Robert was left paralyzed on his right side. Right-handed, he had to learn to do everything again.
“I’m determined,” Robert said.
It was then that Robert turned an occasional hobby of using a scroll saw to carve wood into his life’s work. The carvings started simply and included angels Barb designed. She took care of him and the family home until her breast cancer metastasized in 2009. She died in 2011.
“It was difficult for him to care for her,” Tonya said. When their mother died, their father’s long-term care became the siblings’ priority.
With his wife gone, Robert decided he needed to learn to cook, one-handed, but he did it. He learned to hunt again and with the help of the Michigan Department of Natural Resources allowing those with disabilities to hunt from their vehicles at designated areas. Robert bagged a six-point buck last fall for the first time in 14 years.
His children, who work and have young families, needed to know their father was in a safe environment. It was then that a two-bedroom apartment opened up at Freedom Village.
Living in an inside corner, Robert’s neighbors are elevators and maintenance and mechanical rooms, and the second bedroom is his shop so he can continue work on his wood carving.
He’s carved very personal pieces for people, reproducing photos of spouses who have died, children, crosses and for a mother who lost her son to the hands of an abuser, he reproduced the last picture she had.
“Those are only the stories we know of,” Tonya said.
He’s carved ships, lighthouses and wild animals and every fall he starts a new angel. That tradition started with an angel Barb designed. Now he carves 100 to 150 angels every year and gives them as gifts. He has one of every angel he’s carved hung in his apartment. From those, one can see how Robert’s hobby and talent have progressed from simple to intricate.
It’s all done with only his left hand. Robert’s right arm hangs lifelessly at his side or in his lap. He wears a brace on his right leg to help him balance. He has pins in his right toes to keep them out straight so he can keep walking.
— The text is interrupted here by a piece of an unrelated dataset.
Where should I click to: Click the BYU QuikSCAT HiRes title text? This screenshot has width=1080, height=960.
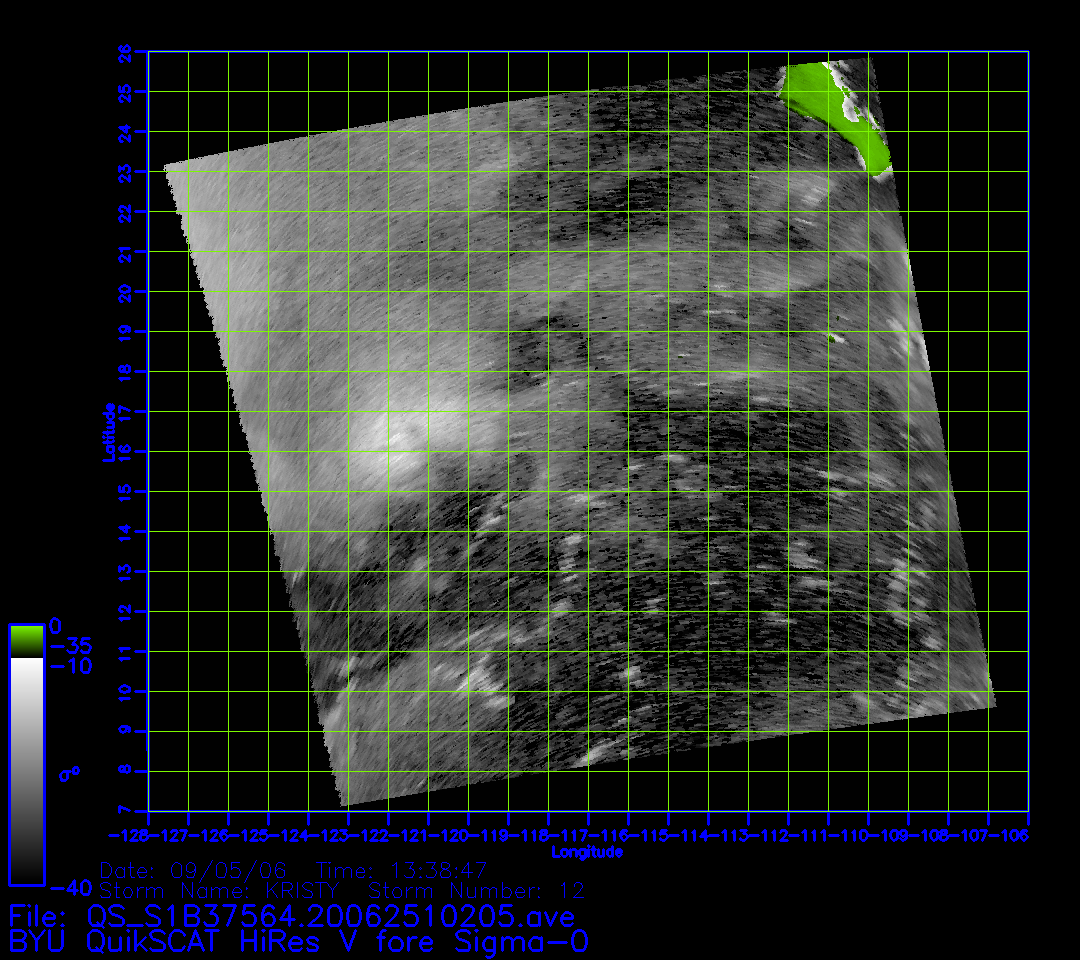(x=298, y=942)
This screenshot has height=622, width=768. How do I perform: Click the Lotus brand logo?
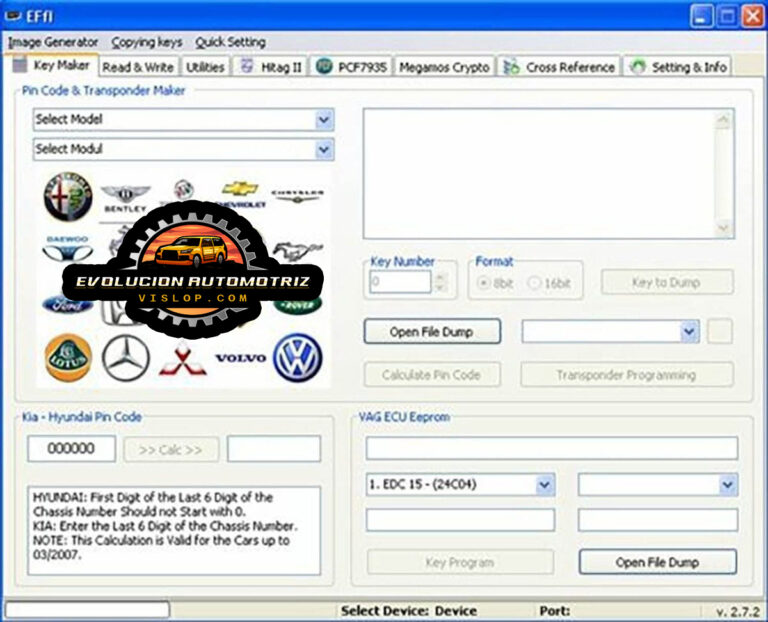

Some of what he carves with the scroll saw comes from patterns Robert orders, such as the Vietnam War piece he hoped to finish prior to a reunion. Much of his work comes in photographs that he will blow up until he has the right size. He uses a pencil and then pen to darken the areas of the photos that will be cut out with a saw. That becomes the pattern.
The pattern is placed over two one-eighth-inch-thick pieces of wood. Robert then sets to work at the saw, which can be tricky — the thin, metal blade has to be threaded and connected to a piece below the table of the saw. Each darkened area on the pattern is a cut. The saw — specially made for Robert and his left-handed needs — keeps track of how many cuts it takes for each reproduction.
Robert doesn’t see setbacks, he sees challenges. Reading and writing are hard, but once he learns a story, he can retell it.
Everything he does, he does it on his own, Tonya said, though she admits questioning his logic at times.
“There are few people that do what I do with the detail I do it,” Robert said.
“It’s been very good, very therapeutic,” his daughter said.